IQOS, which electronically heats tobacco enough to produce a vapour without burning it, is currently in 20 markets, including most notably Japan, and will be in as many as 30 by the end of this year, Philip Morris said on Wednesday.

BAT said on Thursday it now had the biggest vapour business in the world outside of the United States and was present in 10 markets, with almost 40 percent of the market in Britain and around 50 percent in Poland.

The company, which in January quit plans to market a nicotine inhaler called Voke, plans to double the number of markets where it offers cigarette alternatives this year, and again next year.

"It is really only the beginning," Kingsley Wheaton, head of next generation products at BAT, told journalists, adding BAT had invested over $1 billion in cigarette alternatives. "We are committed to delivering more innovation and less harm."

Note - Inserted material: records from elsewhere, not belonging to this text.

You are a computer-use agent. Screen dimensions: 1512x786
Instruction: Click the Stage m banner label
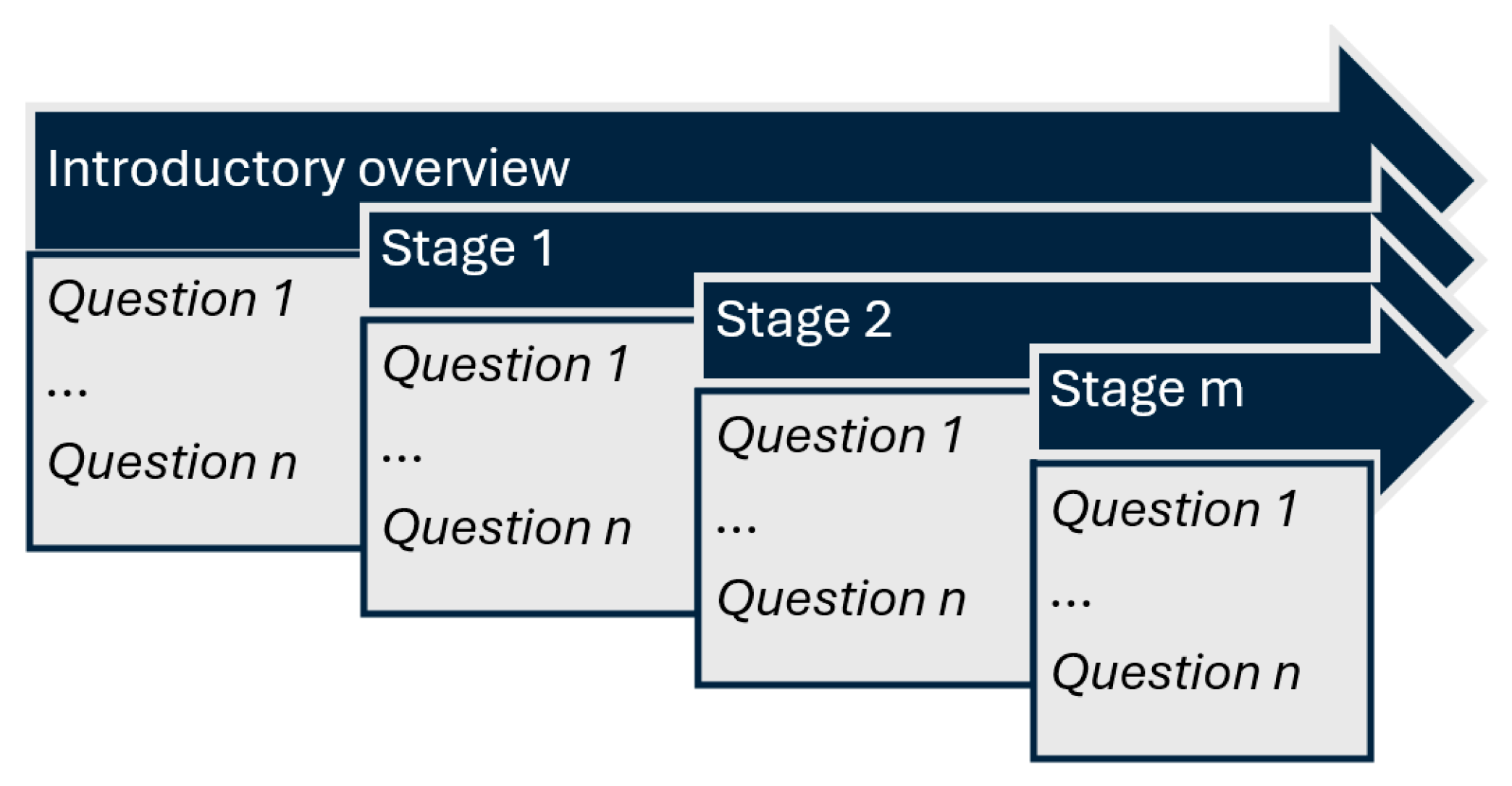point(1146,390)
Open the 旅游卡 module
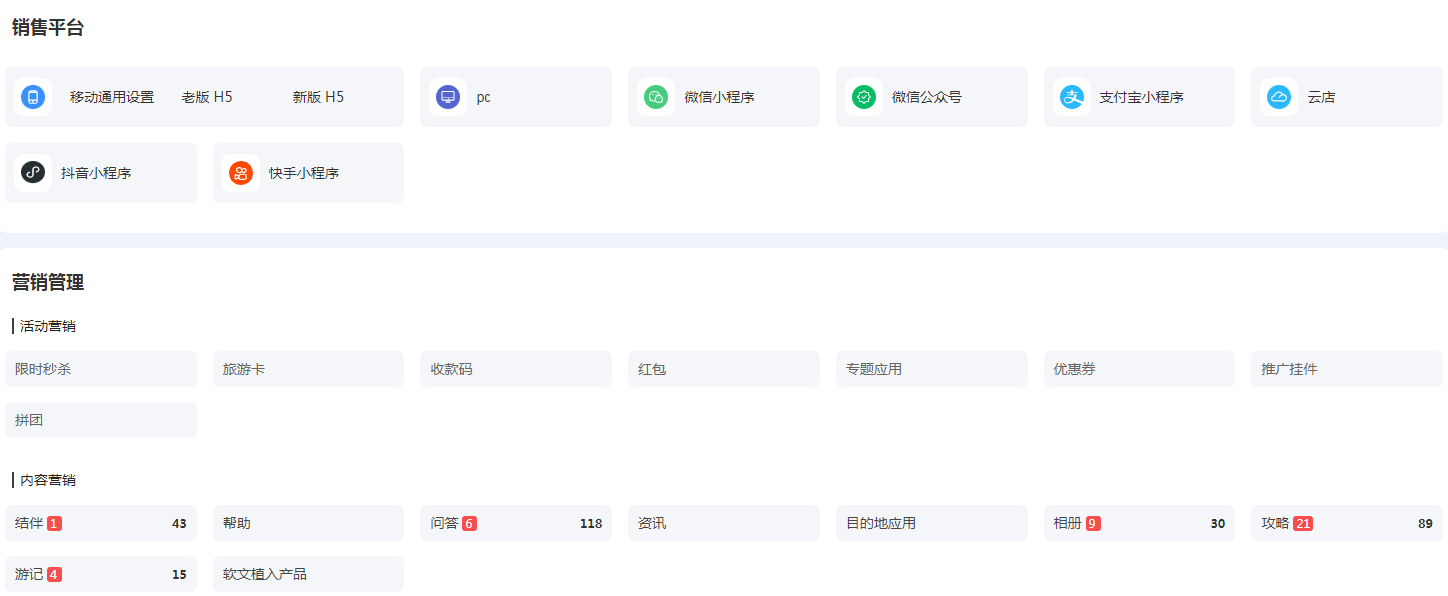Viewport: 1448px width, 596px height. click(244, 369)
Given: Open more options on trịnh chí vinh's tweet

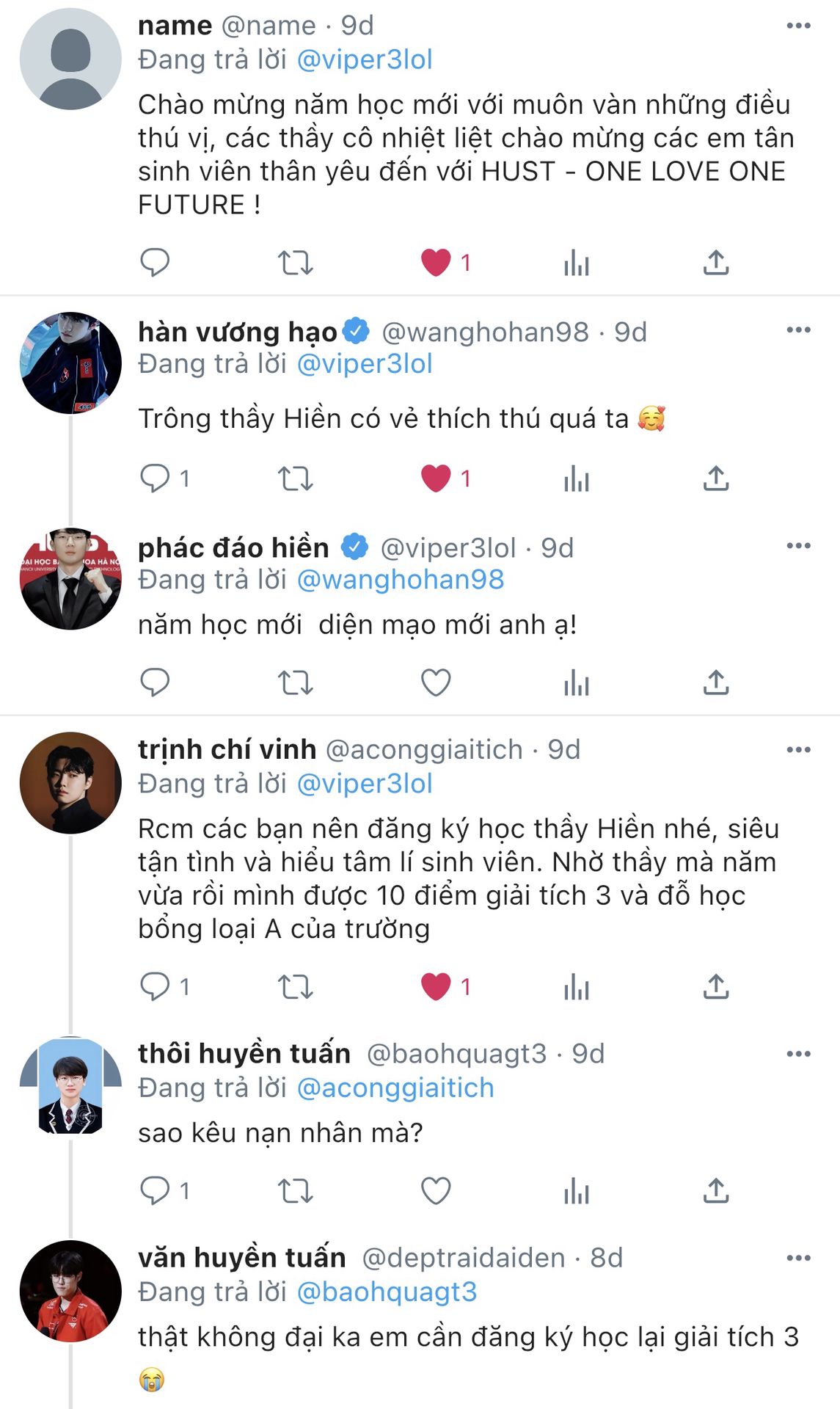Looking at the screenshot, I should pyautogui.click(x=798, y=750).
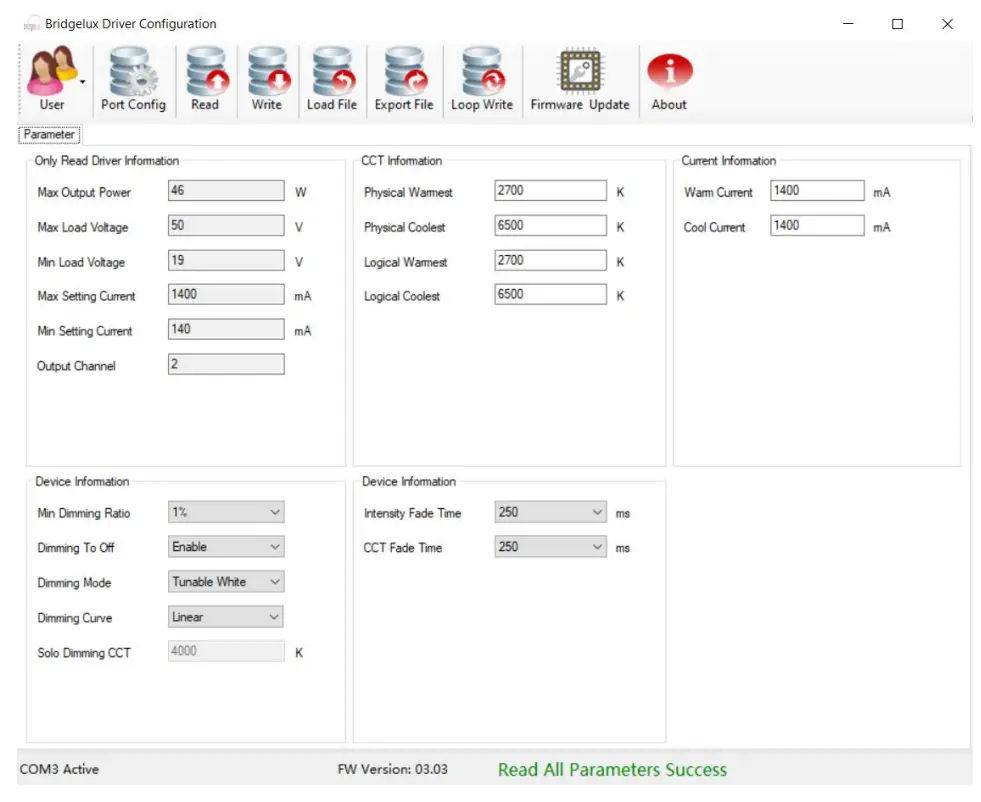
Task: Open the Dimming To Off dropdown
Action: (275, 548)
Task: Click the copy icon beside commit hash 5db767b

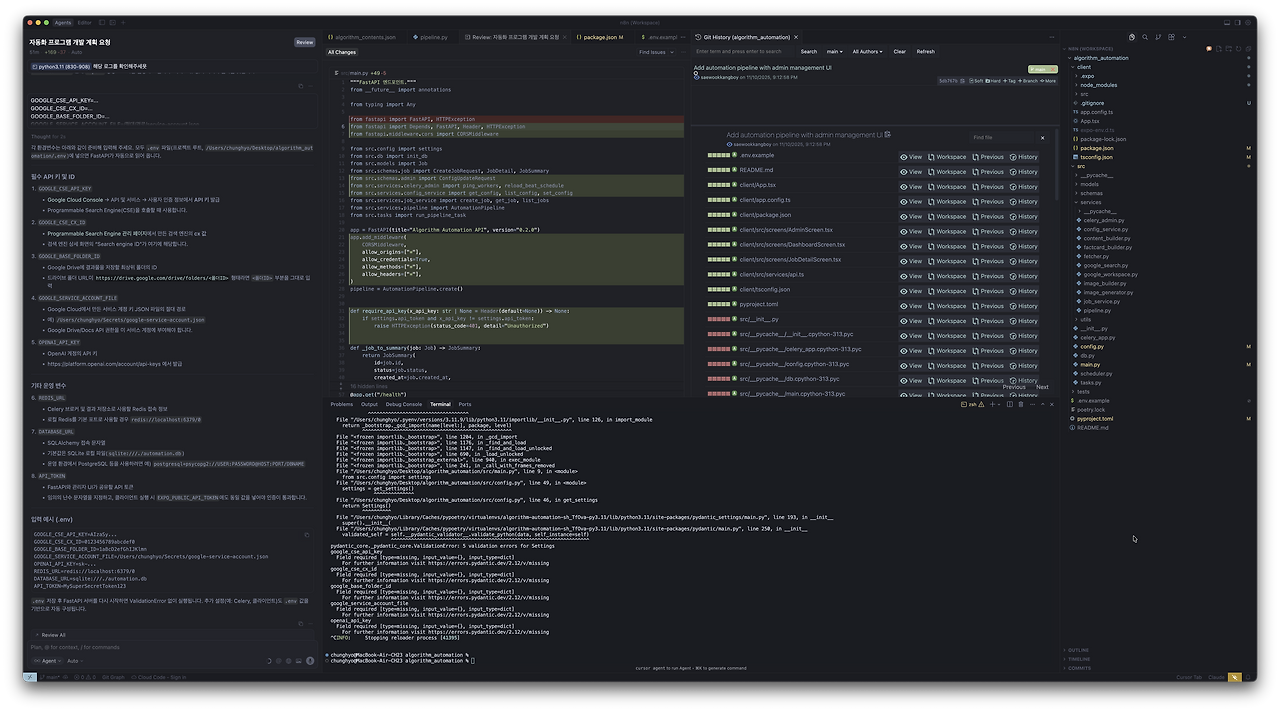Action: tap(964, 81)
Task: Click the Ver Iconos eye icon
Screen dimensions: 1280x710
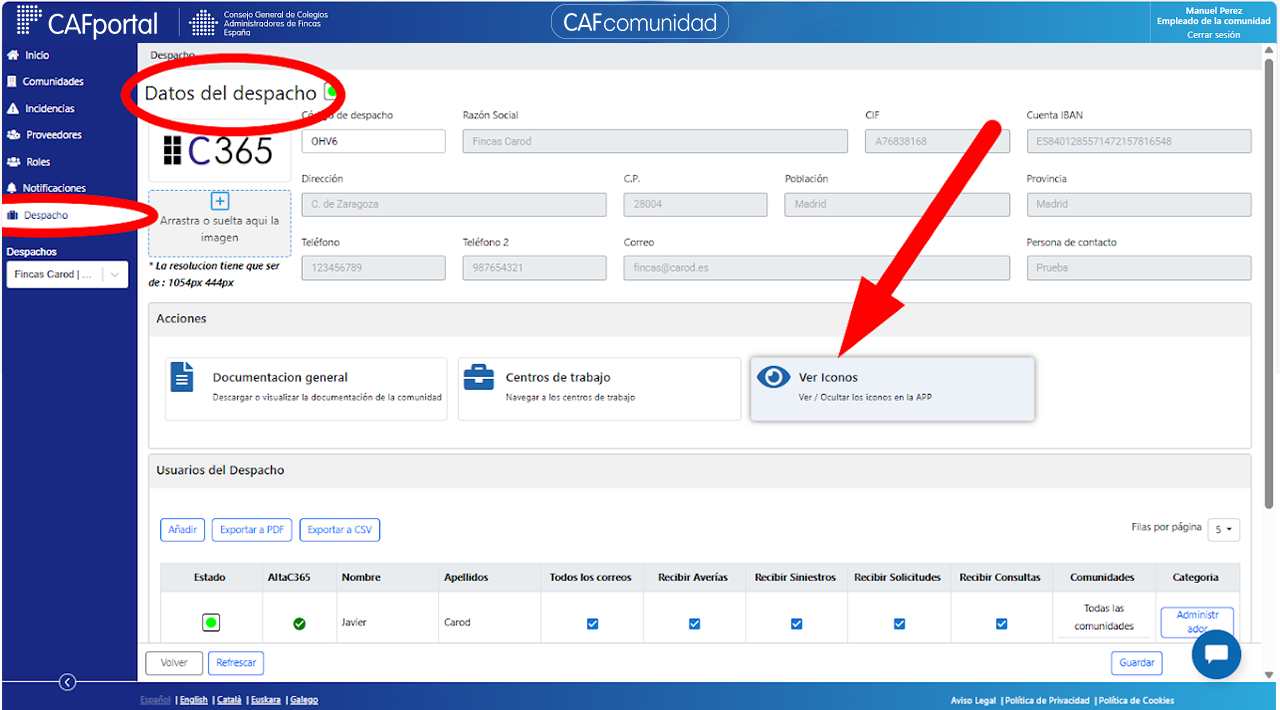Action: [773, 377]
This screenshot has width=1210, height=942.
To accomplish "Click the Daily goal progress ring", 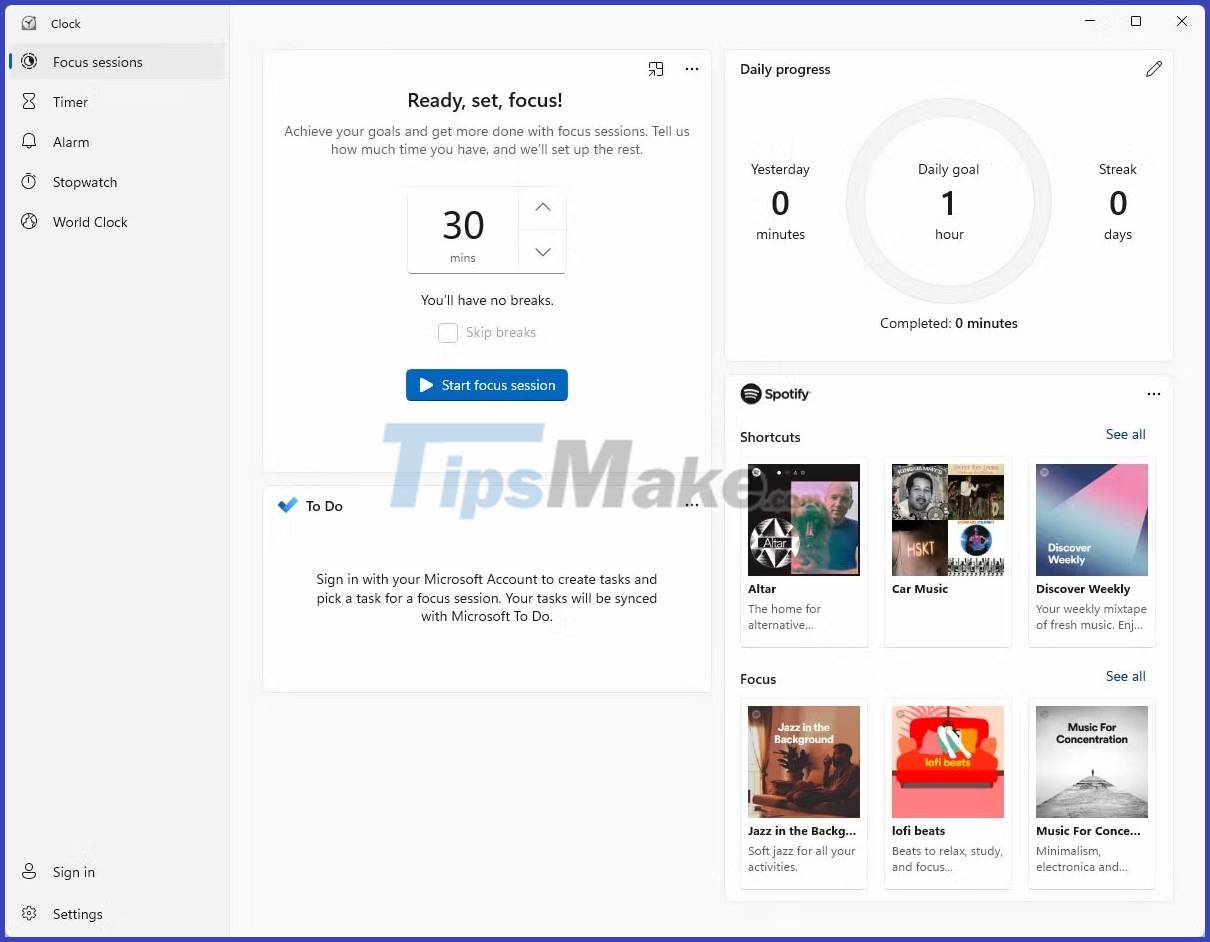I will click(x=948, y=202).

BAT said initial results were very encouraging for a new tobacco heating device called Glo it launched in Sendai, Japan in December, which takes aim at IQOS. BAT plans to roll-out and upgrade the product in 2017 and beyond.

Some analysts said a lack of detail left them unimpressed, especially after Philip Morris broke out the 2016 net revenue contribution from so-called reduced risk products, which include IQOS, as $739 million, less than 1 percent of its total revenue.

"In the heated product, it would be very fair to say Philip Morris is significantly ahead," Shane MacGuill, Head of Tobacco Research at Euromonitor International, told Reuters.

BAT, the maker of Dunhill and Lucky Strike cigarettes, said cigarette volume grew 0.2 percent to 665 billion in 2016, adding that although it fell 0.8 percent on an underlying basis, it outperformed the industry which saw a roughly 3 percent decline.

Adjusted profit from operations rose 9.8 percent to 5.48 billion pounds ($6.83 billion). Revenue climbed 12.6 percent to 14.75 billion pounds, helped by a weaker British pound.